[Screenshot grounding data]
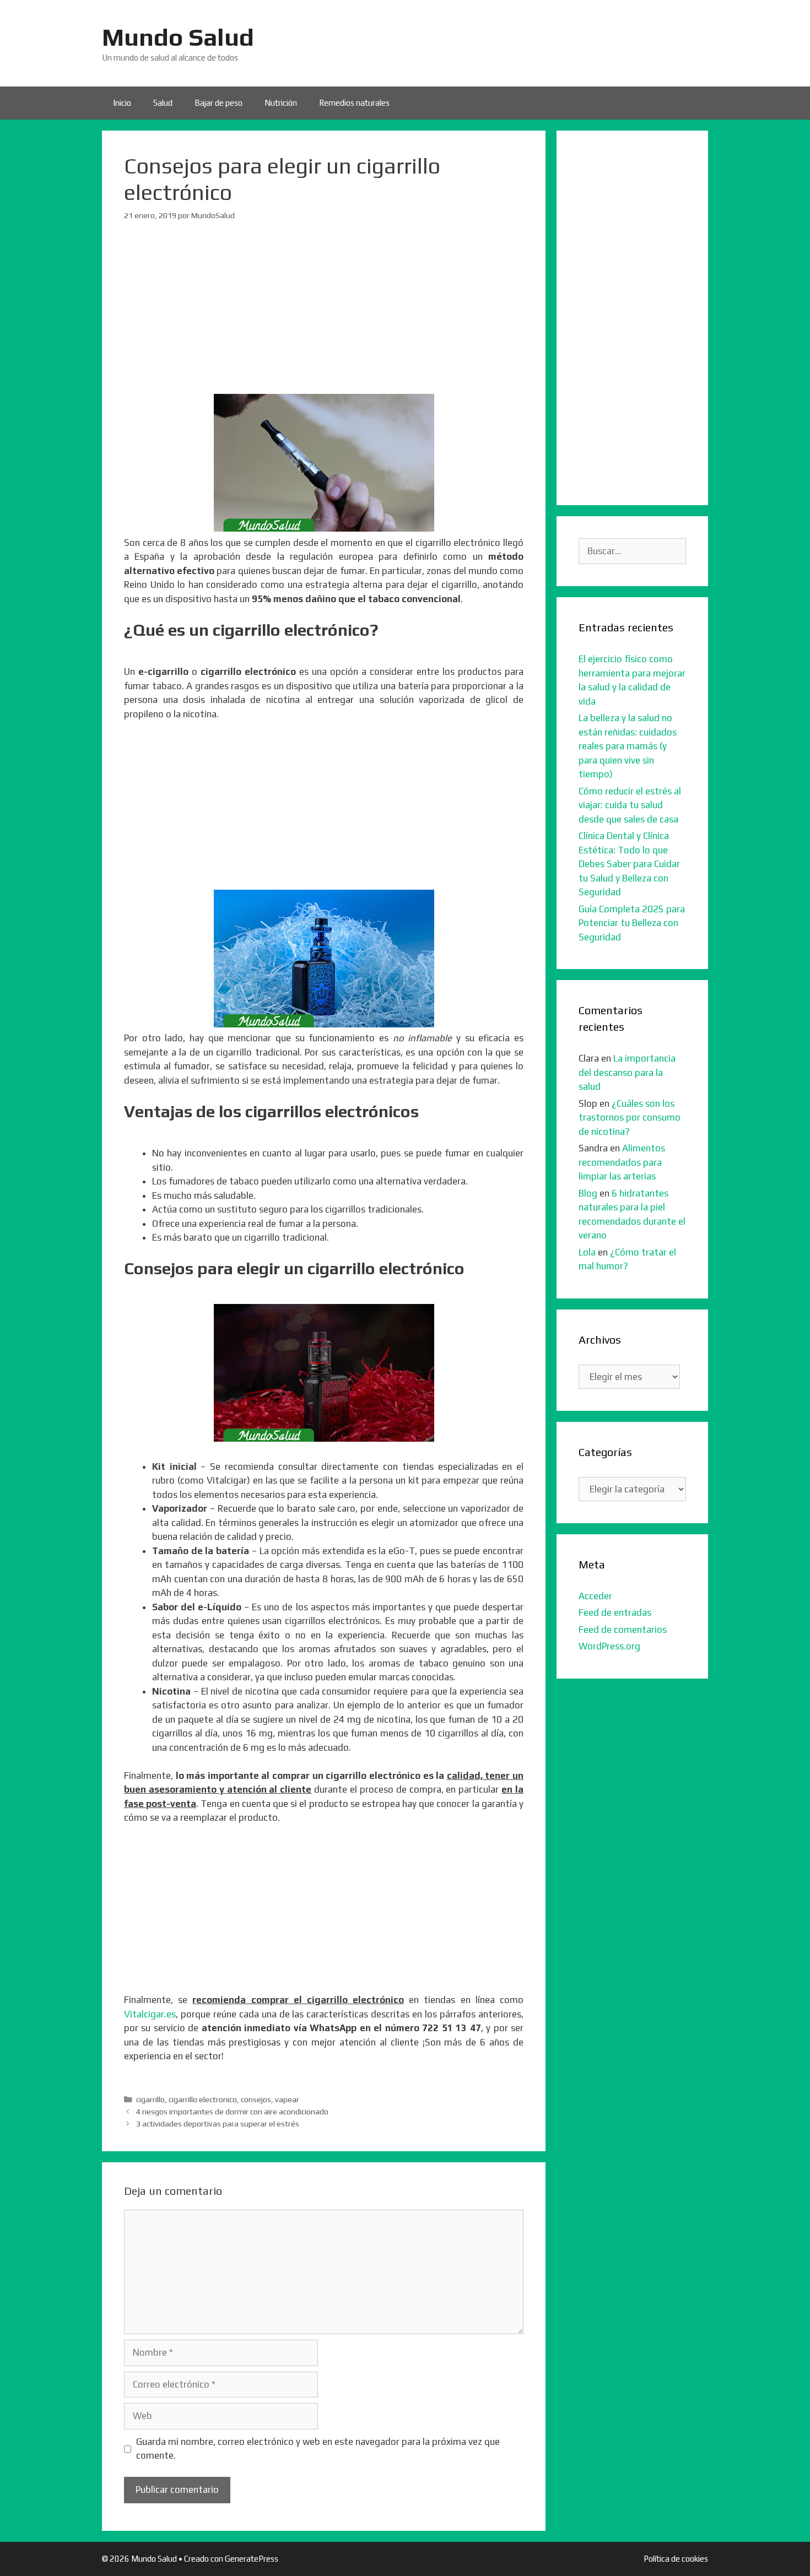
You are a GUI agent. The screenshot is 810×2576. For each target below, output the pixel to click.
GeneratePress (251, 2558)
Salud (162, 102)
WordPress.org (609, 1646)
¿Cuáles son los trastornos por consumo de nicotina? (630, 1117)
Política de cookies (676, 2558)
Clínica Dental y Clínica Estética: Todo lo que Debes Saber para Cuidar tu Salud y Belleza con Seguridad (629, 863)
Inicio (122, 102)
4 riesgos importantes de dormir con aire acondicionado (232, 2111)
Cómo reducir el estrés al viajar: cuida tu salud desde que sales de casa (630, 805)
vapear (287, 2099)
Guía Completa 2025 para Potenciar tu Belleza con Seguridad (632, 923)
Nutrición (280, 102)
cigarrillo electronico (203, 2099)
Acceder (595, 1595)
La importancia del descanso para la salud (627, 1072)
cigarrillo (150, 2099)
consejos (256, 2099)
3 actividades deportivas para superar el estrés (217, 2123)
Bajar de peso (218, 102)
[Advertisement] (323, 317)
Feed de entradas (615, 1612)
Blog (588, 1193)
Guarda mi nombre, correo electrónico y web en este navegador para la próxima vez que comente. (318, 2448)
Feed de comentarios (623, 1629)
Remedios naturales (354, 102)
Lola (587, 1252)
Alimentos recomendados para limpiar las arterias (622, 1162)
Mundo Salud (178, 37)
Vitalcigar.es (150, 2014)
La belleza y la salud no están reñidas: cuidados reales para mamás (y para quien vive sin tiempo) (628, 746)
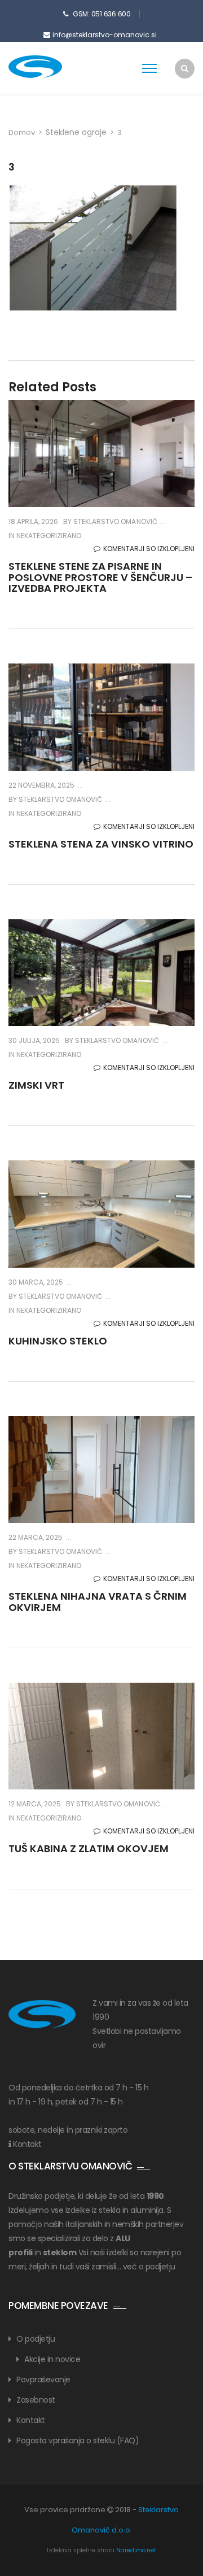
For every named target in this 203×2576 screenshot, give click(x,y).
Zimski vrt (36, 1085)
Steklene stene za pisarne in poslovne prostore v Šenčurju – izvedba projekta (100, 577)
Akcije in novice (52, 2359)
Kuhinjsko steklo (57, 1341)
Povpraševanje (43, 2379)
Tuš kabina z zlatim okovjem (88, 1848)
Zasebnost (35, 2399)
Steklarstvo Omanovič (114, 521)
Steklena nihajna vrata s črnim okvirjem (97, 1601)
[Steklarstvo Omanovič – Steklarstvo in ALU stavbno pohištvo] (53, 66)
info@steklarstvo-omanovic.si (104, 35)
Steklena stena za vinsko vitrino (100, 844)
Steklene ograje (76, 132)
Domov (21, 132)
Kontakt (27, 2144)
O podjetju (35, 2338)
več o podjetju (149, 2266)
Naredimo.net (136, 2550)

What is expected:
If a line in the records includes "click", it counts toward the total; report that total by itself.

Output:
2